I am just about to order my Satus 530/5 aerial and researching prices on the internet I have found that Brownhills is cheapest at £109.99 + £6 carriage.

Has anyone any experience of their online ordering service please :? 

TIA


----------



## 101600 (Oct 30, 2006)

No but you have made the right choice on that aerial mate!! 

I got my one from simpsons along with sagedog i think we paid £95 + post but it was on offer?


----------



## Rapide561 (Oct 1, 2005)

*Status 530*

Hi Tricia

I had a 530 - well it is still here and felt it was pathetic. Reception was appalling at all times, irrespective of how I pointed/angled the aeriel.

I used an indoor one - about a tenner from Woolies instead to put me on til the satellite was fitted.

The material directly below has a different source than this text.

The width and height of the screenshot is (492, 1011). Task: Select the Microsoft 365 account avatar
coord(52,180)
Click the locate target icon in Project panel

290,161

It is possible however that the fault lay between the aerial and the TV - maybe a loose wire or something.

Russell


----------



## 101600 (Oct 30, 2006)

*Re: Status 530*



Rapide561 said:


> Hi Tricia
> 
> I had a 530 - well it is still here and felt it was pathetic. Reception was appalling at all times, irrespective of how I pointed/angled the aeriel.
> 
> ...


Could have been a problem at your end mate i have only had it not get a good reception the odd few times in very bad areas (usually the Welsh Valleys) But again a £10 job will do the trick.


----------



## tokkalosh (May 25, 2006)

Thanks roboughton, just checked out Simpsonsmc, £93.46 plus £12.50 carriage so despite high carraige just over £11 cheaper.
Cheers.

Thanks for that Russell, hopefully your fault lay elsewhere, have heard very good reports on this aerial and not a bad price either.
Advice appreciated.


----------



## Rapide561 (Oct 1, 2005)

*Status*

Tricia my darling

If I knew how to get the thing off you could have it.

Russell


----------



## 101600 (Oct 30, 2006)

We just paid your subs and put a £ in your pocket now we are talking 

I would say your luck is in and the Mrs says put the £ on the lotto see what comes up.


----------



## tokkalosh (May 25, 2006)

*Re: Status*



Rapide561 said:


> Tricia my darling If I knew how to get the thing off you could have it. Russell


Ah, thanks for that kind thought Russell - maybe if you got it working first :lol: :lol:


----------



## Rapide561 (Oct 1, 2005)

*Status*

Hi Tricia

I think you are more technical minded than me!

Russell


----------



## tokkalosh (May 25, 2006)

A match made in heaven then Russel


----------